This Steven Avery Protest Was Canceled, But It's Unclear Why

Making a Murderer's most hated villain won't be coming to Illinois after all. Steven Avery supporters quickly organized a protest after news broke that Ken Kratz, the man who prosecuted Avery, would appear in Rockford, Illinois, at an event aimed at giving the former Calumet County district attorney a platform to tell his side of the story. The event was quietly canceled over the weekend, however, with listings for the program pulled from both the venue's website and online box offices. But was it the threat of protest from Avery's supporters that compelled Kratz to change his plans?
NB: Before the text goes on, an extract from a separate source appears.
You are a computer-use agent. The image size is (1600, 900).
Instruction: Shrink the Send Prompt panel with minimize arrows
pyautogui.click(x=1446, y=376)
Kratz was scheduled to speak May 19 at the Coronado Performing Arts Center during an event titled "Steven Avery: Guilty as Charged." (That name really says it all, doesn't it?) Calls for an organized and peaceful protest outside the event center were led by a Facebook group known as the Steven Avery Project angered over the idea that Kratz, who resigned from his job as prosecutor in 2010 after allegations he sexted a domestic violence victim, might profit from what they called his "corrupt actions."

"We need a large showing for this protest and show that there will be no profits or fame to be made from this injustice," the group said in a Facebook post.

It's unclear, however, if the event was canceled due to the threat of protest or low ticket sales. Tickets, which were priced at a steep $47.50 apiece, went on sale April 9, the Green Bay Press-Gazette reported.

This was hardly the group's first protest. The group had been organizing a protest against the April 26 appearance of Lt. Mark Wiegert and Special Agent Tom Fassbender at an educational conference in Naperville, Illinois, but that appearance was also canceled. The two law agents had played a substantial role in obtaining Brendan Dassey's confession.

It's no secret Kratz continues to have zero doubts about Avery being Teresa Halbach's killer. He's been a vocal critic of Making a Murderer since its Netflix debut. "It's not a documentary at all," Kratz said of the Netflix series in an interview with The New York Times published in January. "It's an advocacy piece." Kratz has maintained his stance that filmmakers Laura Ricciardi and Moira Demos withheld significant evidence in order to present a one-sided account of Avery's trial.

The event was billed as "an unusual means by which the public will have the opportunity to hear the other side of the case," by local Illinois news outlet My Stateline. In promotions for the event, which was also slated to feature Fox News legal analyst Jeanine Pirro, it was teased Kratz would share "never before seen evidence" left out of the Netflix documentary to give debate over the case "new perspective."